::: DOCUMENT PASSAGE

African striped mouse

Researchers have pinned down a gene key to forming the stripes in the African striped mouse and other mammals.

J. F. Broekhuis

Key to zebra stripes may be found in African mouse

Everyone wants to know how the zebra got its stripes, but zebras are too hard to study in the lab. Now, researchers have found some clues about the animal’s distinctive black and white pattern by studying a mouse with light and dark stripes running down its back.

“This paper provides exciting new insights into the age old question of 'how do mammals get stripes,'” says Larissa Patterson, an evolutionary developmental biologist at the University of Washington in Seattle. Understanding the intricate mechanisms by which dark and light stripes develop is important to figuring out how evolution and development work, adds Tim Caro, an evolutionary biologist at the University of California, Davis, who was not involved with the research. “What they have done here is some very high-quality work.”

Stripes matter, not just because they make an animal pleasing to the eye. In 2012, a team argued that stripes made zebras less attractive to biting flies, for example. Other animals use stripes to disguise themselves or confuse predators, and sometimes they may help attract the right kind of mates.

For Hopi Hoekstra, an evolutionary biologist at Harvard University, stripes present an opportunity to learn about how genes work to create patterns in developing mammals. Already researchers had established from studies of lab mice what genes play a role in stimulating the growth of pigment cells and the production of pigment, but those mice lack distinctive stripe patterns. So she and her colleagues collected and studied African striped mice (Rhabdomys pumiliom), which live in southwest Africa and have alternating dark and light stripes running down their backs.

Her team first cataloged the locations of colorless, black, and yellow hairs (all of which have dark bases). Colorless hairs populated the light stripes, and black hairs predominated in the dark stripes. Next, they tracked the development of skin in embryonic mice and later they looked at what color-related genes were active at various times as the skin developed.

They discovered that pigment-producing cells called melanocytes did not develop as fully where light stripes appeared, so that less dark pigment was made there. A gene called Alx3 was responsible, they report online today in Nature. The gene was more active where light stripes formed, where it acted to inhibit  the activity of a protein that causes cells to start to produce pigment.

::::::
::: LISTED RECORDS

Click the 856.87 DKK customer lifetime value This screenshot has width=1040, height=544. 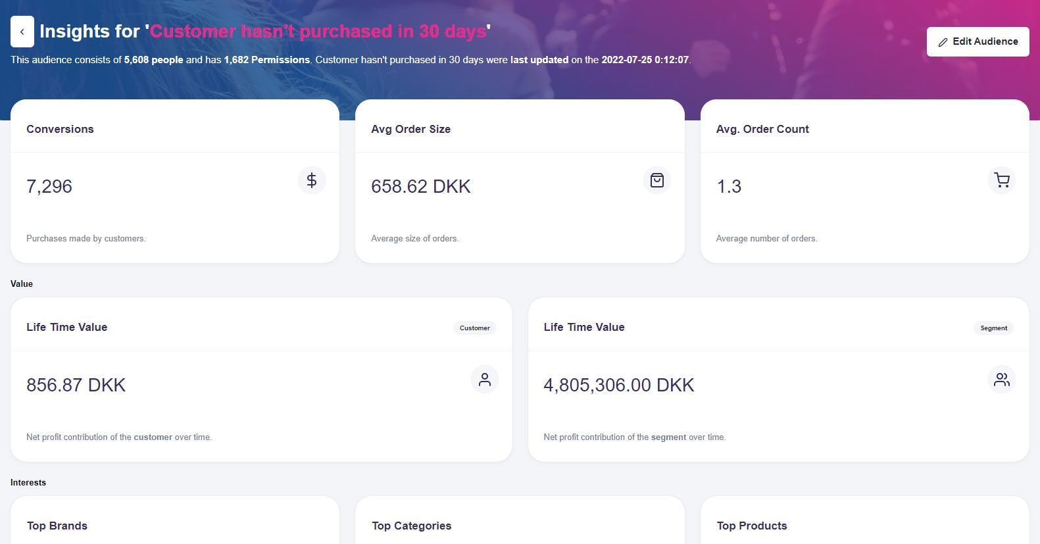pos(76,385)
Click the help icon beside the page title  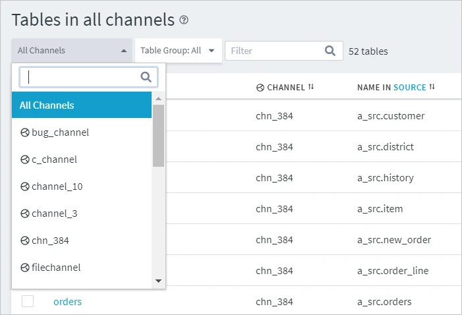(x=184, y=20)
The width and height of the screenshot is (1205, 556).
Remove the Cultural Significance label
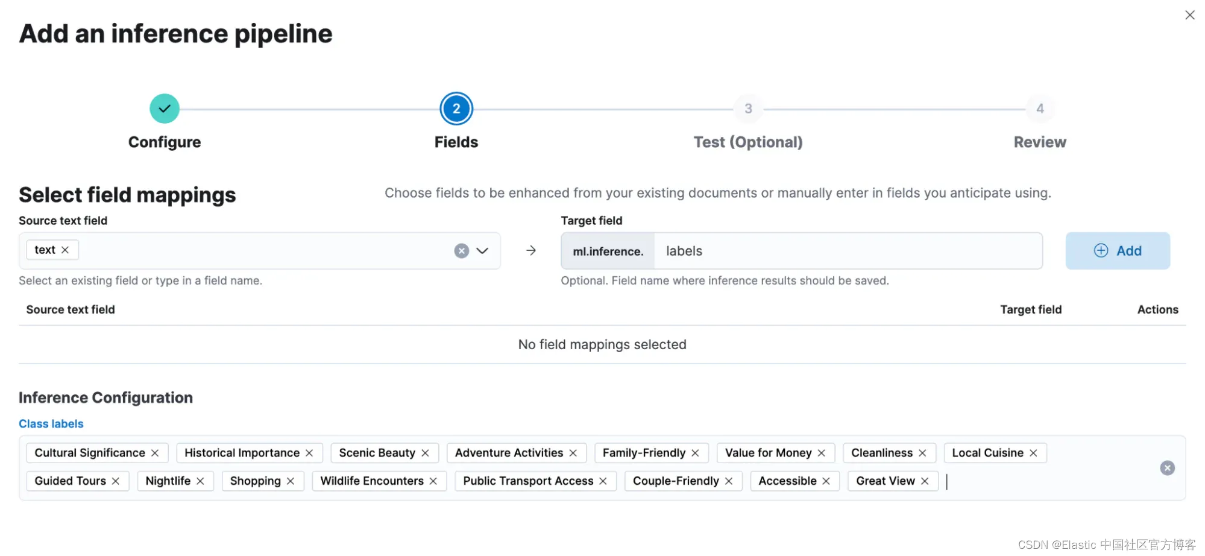(x=155, y=453)
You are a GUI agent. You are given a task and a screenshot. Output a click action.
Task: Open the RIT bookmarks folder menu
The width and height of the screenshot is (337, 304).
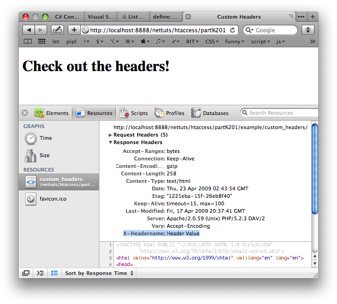(x=190, y=42)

::::::

§ **REQUIREMENT**
In the article about the African striped mouse, what gene made the light stripes form?

§ **EXPECTED ANSWER**
A gene called Alx3.